Eleventh Hour

Written by M.J. Trow
Review by Kristen McQuinn

Eleventh Hour is the 8th in the Kit Marlowe series. In this installment, Marlowe seeks to find the potential murderer of Sir Francis Walsingham, Queen Elizabeth’s spymaster. Walsingham’s death, while not completely unexpected because of his age, is suspicious because of its manner. Marlowe and his fellow spies feel the Spymaster was poisoned, leaving a huge power vacuum, and they must find the culprit before the killer sets his sights on Elizabeth herself.

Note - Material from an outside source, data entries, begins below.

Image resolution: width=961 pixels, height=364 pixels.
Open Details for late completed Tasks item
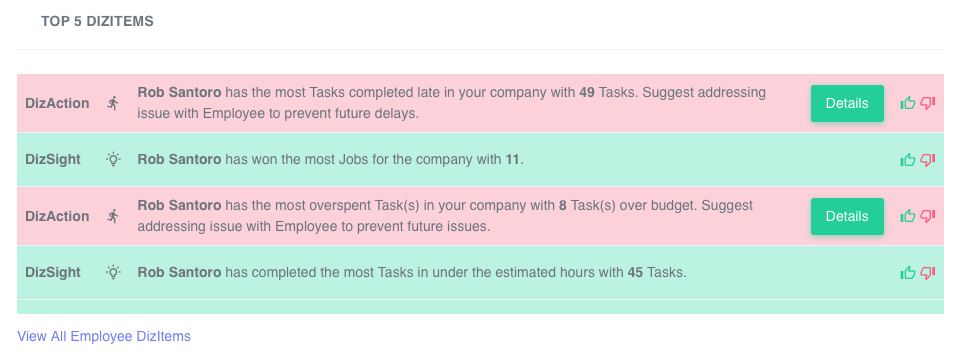pos(847,104)
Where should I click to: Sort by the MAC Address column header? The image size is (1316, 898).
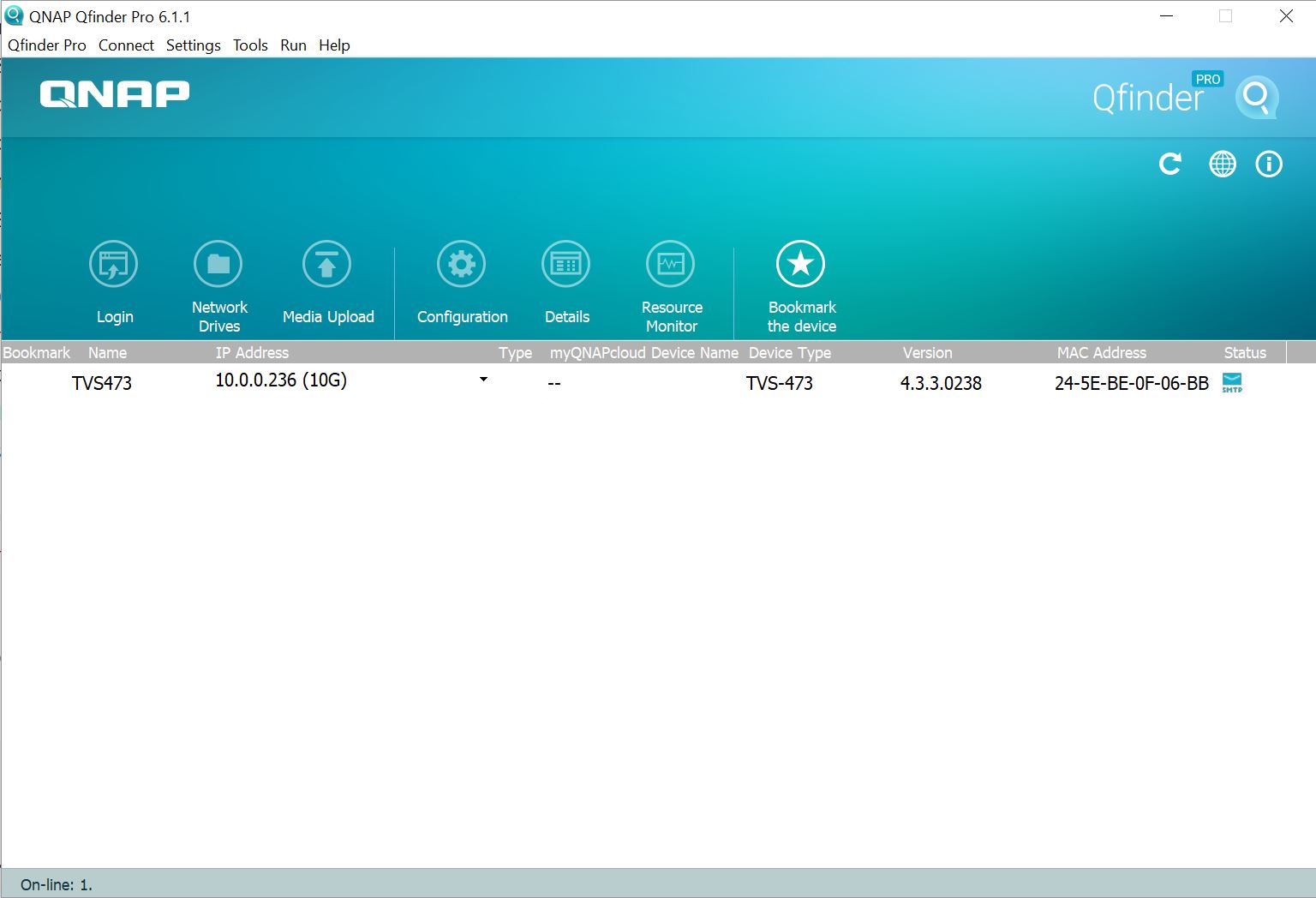coord(1101,353)
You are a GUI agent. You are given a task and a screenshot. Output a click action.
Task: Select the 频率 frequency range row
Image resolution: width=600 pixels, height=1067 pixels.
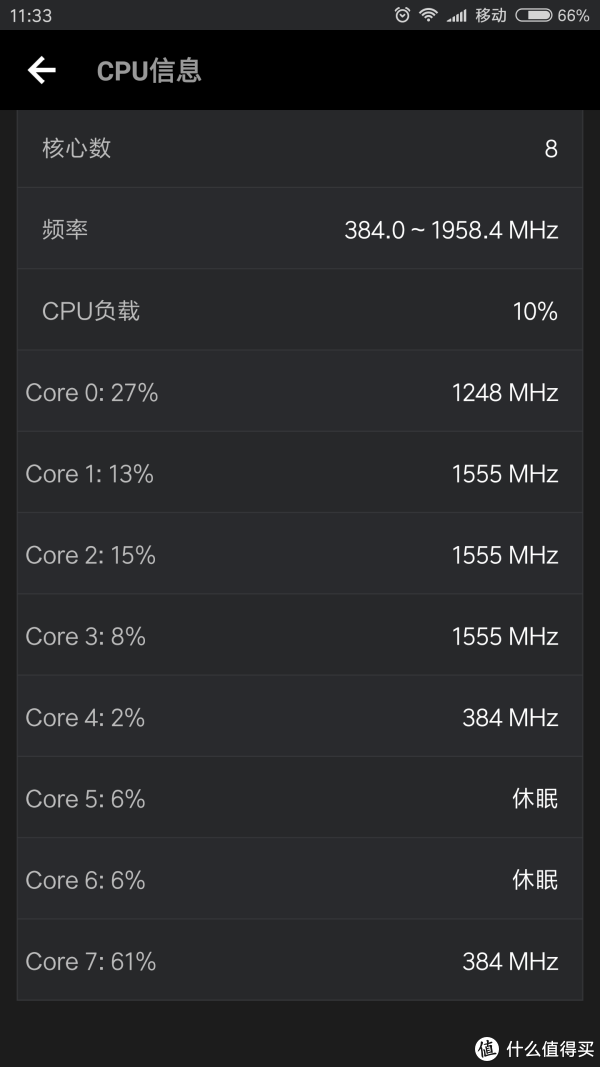[300, 229]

I had known that this book was part of a series when I volunteered to review it and decided to take a chance that it wouldn’t matter. That gamble paid off. Trow writes Eleventh Hour in a way that makes it easy to follow without having read the prior seven books. It was engaging enough that I do plan to go read them anyway, though. Marlowe is a fun character, irreverent and witty. I found Trow’s interpretation of Shakespeare (Shaxpere in the novel) to be interesting; I didn’t have as good a sense of some of the others, but they were sketched well enough that they were not flat or one-dimensional. Readers also are gifted with a vibrant depiction of life in Elizabethan London. The plot is intricate, though not action-packed: the focus is more on intrigue and politics, which I enjoyed a great deal. This novel should appeal immensely to fans of Renaissance mystery and theatre.